Устинья. Начало

    Развернув жёлтый флажок, она терпеливо ожидала приближения поезда. Поезда ходили редко и не по расписанию, часто опаздывали. А часов в доме не было, да и откуда им было взяться у переездной сторожихи, когда и дома-то своего не было, а всего лишь вот эта, казённая путейская будка, которую выделило им железнодорожное начальство. Как-никак, а они оба с мужем служили на "железке": он - смазчик вагонов на станции, а она вот - на переезде. Ох, сколько их, этих переездов, было до Вятки, до губернского города! Этот вот стоял на 120-м километре к востоку...
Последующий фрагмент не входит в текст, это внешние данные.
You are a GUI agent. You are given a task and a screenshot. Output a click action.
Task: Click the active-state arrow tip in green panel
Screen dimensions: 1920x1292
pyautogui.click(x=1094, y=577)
    Возле ног, на откосе насыпи,зашевелился и тоненько пискнул маленький свёрточек: своего первенца, Нюрочку, она брала с собой - боялась оставлять одну в сторожке. Зимой-то ещё можно будет, а летом пошаливали беглые. Как только сходил снег, они и бежали. Чаще это были политические, они спокойные, не обидят. А от уголовников можно ожидать чего угодно. И всё-таки, по давно установившейся, взявшейся невесть откуда традиции, на столе всегда стояла кринка с молоком, а рядом, в белой тряпице, лежал хлеб - для них, для беглых.

    Устинья усмехнулась своим воспоминаниям. По весне, вернувшись в сторожку, она обомлела, увидев, что из-под ситцевой занавески, которой был отгорожен закут за печкой, торчат босые ноги. Сердце ушло в пятки от страха, но, переборов его, она спокойно (откуда только смелость взялась?) сказала в никуда:
    - Ну, ты, не балуй тут, поешь - и уходи. Молоко и хлеб на столе, суп - в печи. Да убери за собой.
    И добавила с вызовом:
    - А я тебя не боюсь!
    И, подхватив двухмесячную дочку, вышла из сторожки. Часа два просидела на задворках за поленницей дров, а когда вернулась, в доме был порядок: значит, политический бежал...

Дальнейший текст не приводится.